Andy Piper wrote:
> >>>>> "Andy" == Andy Piper <andy(a)xemacs.org> writes:
>
> Andy> I still think we are actually missing a function, something
> Andy> like `refresh-buffer', since revert-buffer is too
> Andy> fierce.
>
> How about `sync-buffer' for the name? "Refresh" implies display
> properties to me, ie, redoing all the expensive operations (fontlock,
> semantic parsing) for the whole buffer. Exactly what you don't want.
>
> For implementation, try something rsync-like and only revert those
> regions of the buffer with actual changes. Since AFAIK font-lock is
> line-oriented, a diff with a temporary file (buffer image) and a merge
> in Lisp should be satisfactory. Since the diff is used immediately,
> no context is needed, this should be only a few lines of Lisp to parse
> and execute a non-context-diff patch. It would probably make sense to
> look at font-lock with a view to optimizing line-oriented changes.
>
> But now you've got several file i/o operations to worry about. And
> this function might be called on non-text buffers, where diff may do
> crazy things. Getting this right would be tricky.
I still think you are all looking at this from the wrong angle. I am *only*
trying to hit a sweetspot for version-controlled buffers where the only
thing that has changed is the modtime. Version-control implies source-code
so I suspect all the arguments about hooks and coding-systems and composed
buffers are moot because you would never want or care this optimization for
those buffers.
So lets try another approach. The problem with the current hooks is that
they do not interrupt the flow of control they just allow you to add extra
control. So why not introduce an extra hook, something like
revert-buffer-optimize-revert-hook that returns t if it succeeds and nil
otherwise. If it returns t then revert-buffer skips to the post-processing.

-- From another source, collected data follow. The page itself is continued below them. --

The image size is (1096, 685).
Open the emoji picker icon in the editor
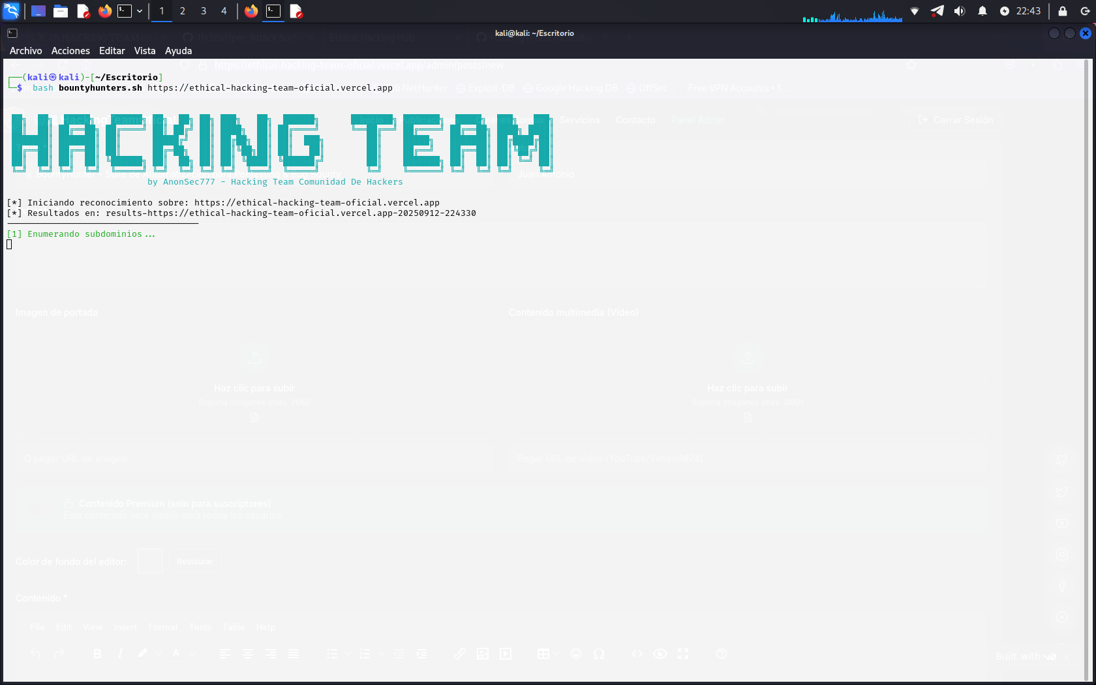tap(576, 654)
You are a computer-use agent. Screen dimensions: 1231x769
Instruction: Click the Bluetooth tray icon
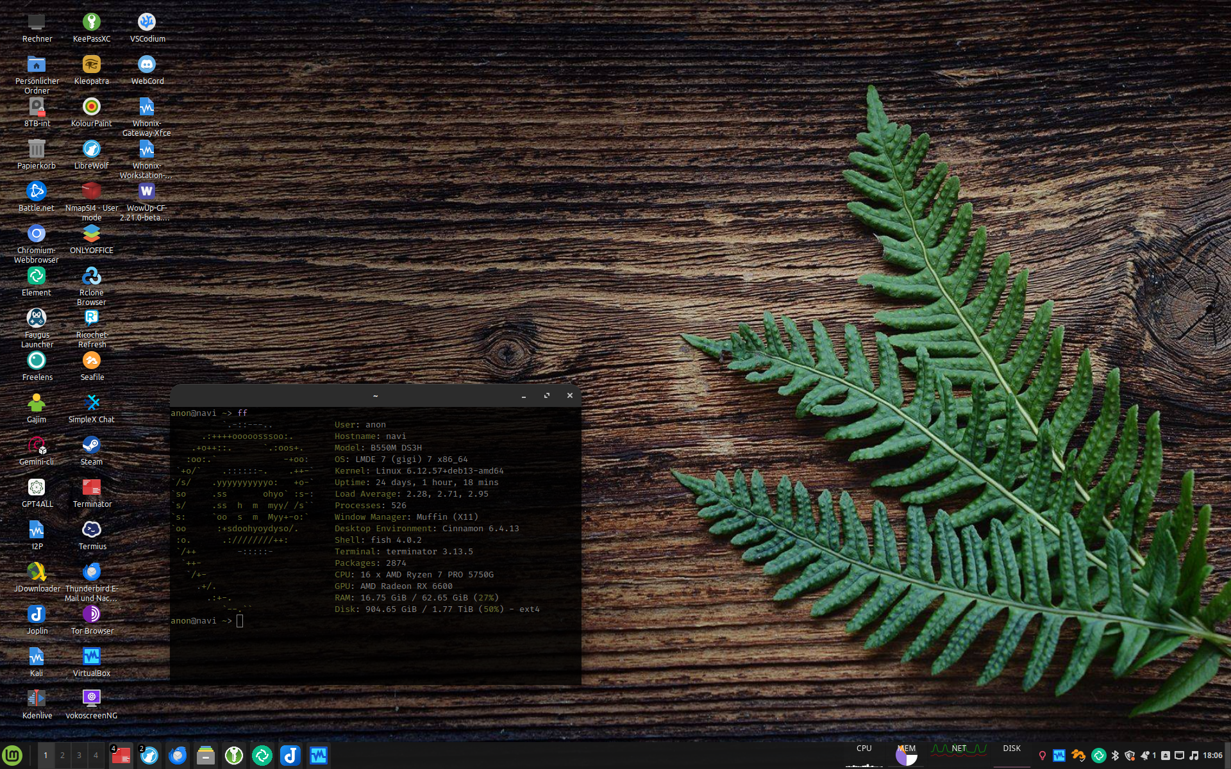click(x=1115, y=756)
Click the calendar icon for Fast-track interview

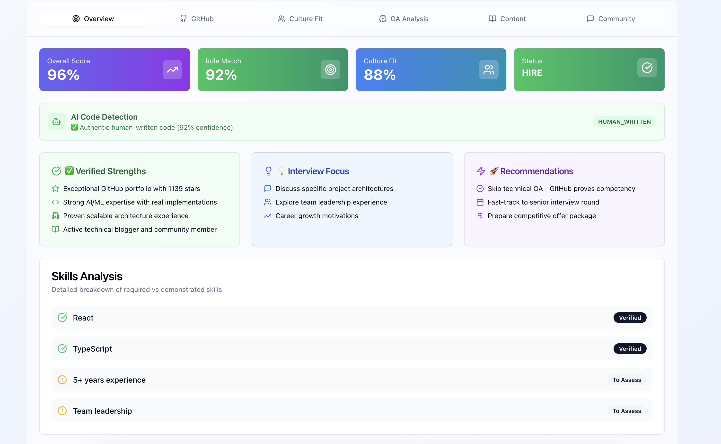[x=480, y=202]
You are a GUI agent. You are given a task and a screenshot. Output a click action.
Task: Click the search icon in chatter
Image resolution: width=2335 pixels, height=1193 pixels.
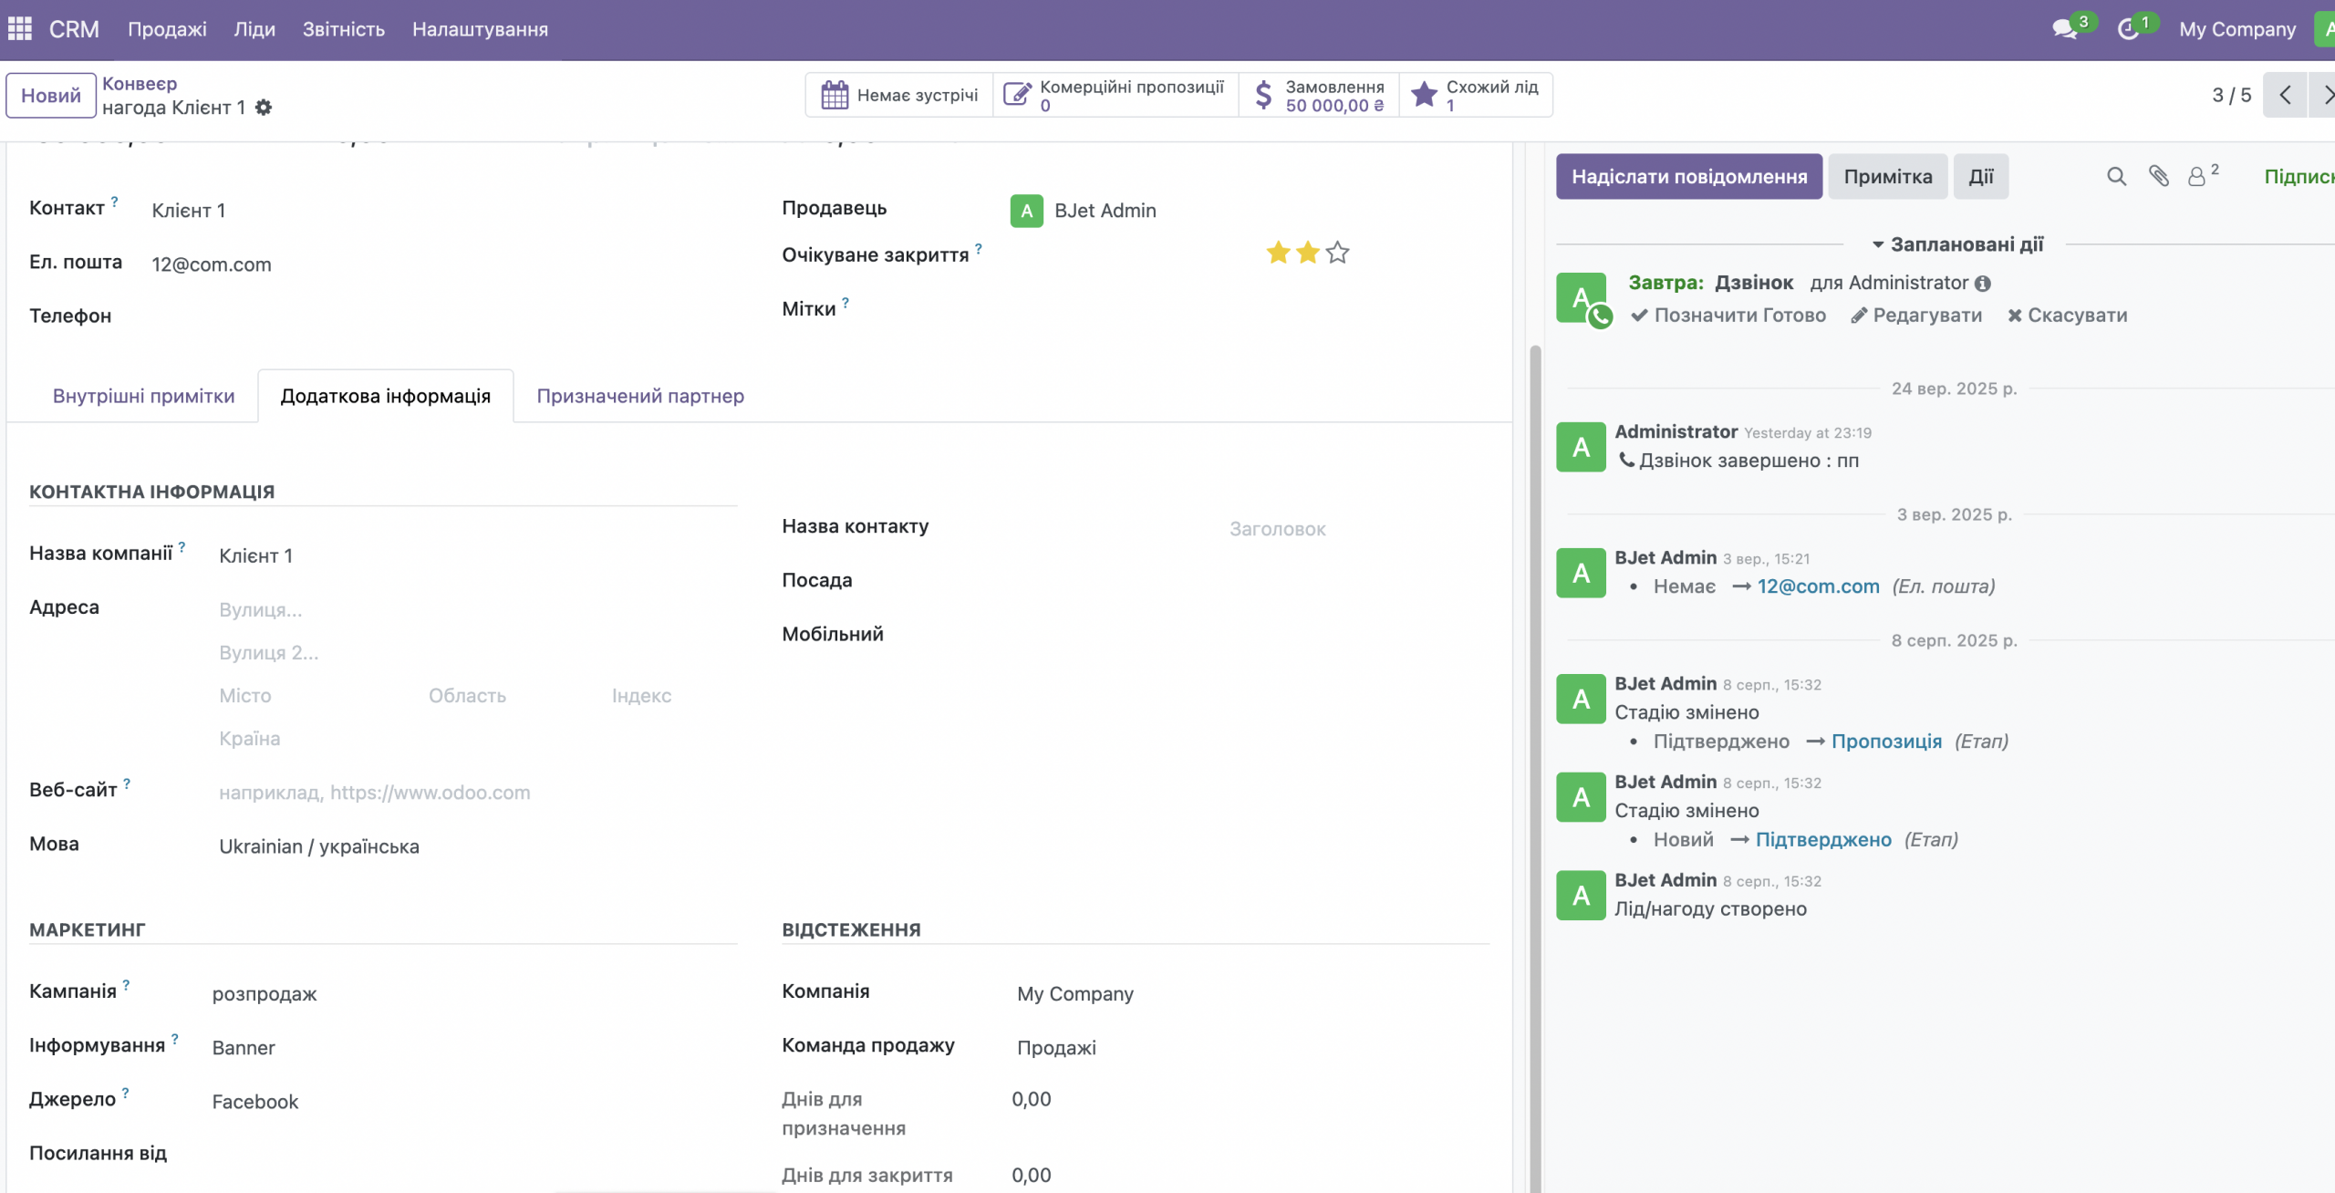pos(2116,177)
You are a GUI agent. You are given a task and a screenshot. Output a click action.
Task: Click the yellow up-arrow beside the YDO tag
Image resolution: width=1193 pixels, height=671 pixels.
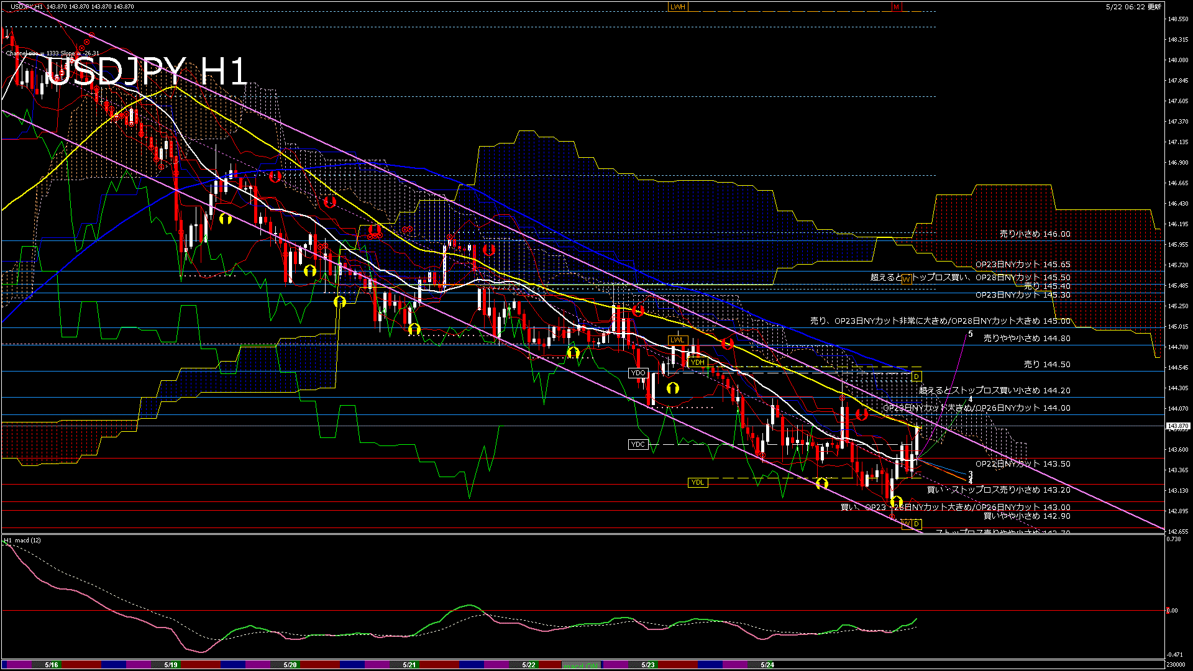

Then we could install an optimization on a per-mode basis (e.g. cc-mode) and
most everyone would be happy.
why do we need this? why don't we just implement the general method i laid out
concerning how to optimize this? what "mode-specific" or
whatever-else-specific
optimizations do we need? you've never specified any objections to my proposal,
yet you propose a different one that introduces yet another hook, for no obvious
reason, and would force all modes to do something that [as far as i know] is not
mode-specific and has a general solution, as i laid out.